Transcribe every one of the items below, reproducing each line word for word and keeping the original line breaks.

**Saved data entries:**
***

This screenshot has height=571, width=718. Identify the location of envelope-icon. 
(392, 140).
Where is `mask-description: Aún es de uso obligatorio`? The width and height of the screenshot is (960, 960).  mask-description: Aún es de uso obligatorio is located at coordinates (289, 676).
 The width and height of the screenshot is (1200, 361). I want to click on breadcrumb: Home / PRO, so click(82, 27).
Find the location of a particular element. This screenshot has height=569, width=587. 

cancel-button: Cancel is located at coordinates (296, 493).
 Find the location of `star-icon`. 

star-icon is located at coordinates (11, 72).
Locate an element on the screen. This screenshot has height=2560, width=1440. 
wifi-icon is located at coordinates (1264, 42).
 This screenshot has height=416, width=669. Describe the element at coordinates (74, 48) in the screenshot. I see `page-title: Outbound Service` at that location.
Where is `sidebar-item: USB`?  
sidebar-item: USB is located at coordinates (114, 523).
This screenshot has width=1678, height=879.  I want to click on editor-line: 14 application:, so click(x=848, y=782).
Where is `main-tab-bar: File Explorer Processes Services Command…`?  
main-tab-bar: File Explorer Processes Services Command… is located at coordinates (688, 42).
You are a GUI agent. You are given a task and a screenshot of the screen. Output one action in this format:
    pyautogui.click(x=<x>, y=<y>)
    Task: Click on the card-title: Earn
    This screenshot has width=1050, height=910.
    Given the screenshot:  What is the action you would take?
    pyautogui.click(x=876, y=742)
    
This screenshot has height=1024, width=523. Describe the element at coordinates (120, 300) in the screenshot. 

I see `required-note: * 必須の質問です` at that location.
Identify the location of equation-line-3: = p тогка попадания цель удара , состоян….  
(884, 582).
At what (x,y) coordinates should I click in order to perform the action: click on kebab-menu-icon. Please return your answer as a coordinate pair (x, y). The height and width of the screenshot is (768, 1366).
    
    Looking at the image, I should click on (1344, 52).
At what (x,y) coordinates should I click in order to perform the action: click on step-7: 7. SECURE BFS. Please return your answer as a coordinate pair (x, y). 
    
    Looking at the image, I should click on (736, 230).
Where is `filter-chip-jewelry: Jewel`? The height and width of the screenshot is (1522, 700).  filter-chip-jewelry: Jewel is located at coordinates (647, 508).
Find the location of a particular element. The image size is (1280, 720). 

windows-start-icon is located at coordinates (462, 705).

***

**Written solution:**
This screenshot has height=571, width=718. Identify the location of envelope-icon. 
(392, 140).
Where is `mask-description: Aún es de uso obligatorio`? The width and height of the screenshot is (960, 960).  mask-description: Aún es de uso obligatorio is located at coordinates (289, 676).
 The width and height of the screenshot is (1200, 361). I want to click on breadcrumb: Home / PRO, so click(82, 27).
Find the location of a particular element. This screenshot has height=569, width=587. 

cancel-button: Cancel is located at coordinates (296, 493).
 Find the location of `star-icon`. 

star-icon is located at coordinates (11, 72).
Locate an element on the screen. This screenshot has height=2560, width=1440. 
wifi-icon is located at coordinates (1264, 42).
 This screenshot has height=416, width=669. Describe the element at coordinates (74, 48) in the screenshot. I see `page-title: Outbound Service` at that location.
Where is `sidebar-item: USB`?  
sidebar-item: USB is located at coordinates (114, 523).
This screenshot has width=1678, height=879.  I want to click on editor-line: 14 application:, so click(x=848, y=782).
Where is `main-tab-bar: File Explorer Processes Services Command…`?  
main-tab-bar: File Explorer Processes Services Command… is located at coordinates (688, 42).
You are a GUI agent. You are given a task and a screenshot of the screen. Output one action in this format:
    pyautogui.click(x=<x>, y=<y>)
    Task: Click on the card-title: Earn
    This screenshot has width=1050, height=910.
    Given the screenshot:  What is the action you would take?
    pyautogui.click(x=876, y=742)
    
This screenshot has height=1024, width=523. Describe the element at coordinates (120, 300) in the screenshot. 

I see `required-note: * 必須の質問です` at that location.
Identify the location of equation-line-3: = p тогка попадания цель удара , состоян….  
(884, 582).
At what (x,y) coordinates should I click in order to perform the action: click on kebab-menu-icon. Please return your answer as a coordinate pair (x, y). The height and width of the screenshot is (768, 1366).
    
    Looking at the image, I should click on (1344, 52).
At what (x,y) coordinates should I click in order to perform the action: click on step-7: 7. SECURE BFS. Please return your answer as a coordinate pair (x, y). 
    
    Looking at the image, I should click on (736, 230).
Where is `filter-chip-jewelry: Jewel`? The height and width of the screenshot is (1522, 700).  filter-chip-jewelry: Jewel is located at coordinates (647, 508).
Find the location of a particular element. The image size is (1280, 720). 

windows-start-icon is located at coordinates (462, 705).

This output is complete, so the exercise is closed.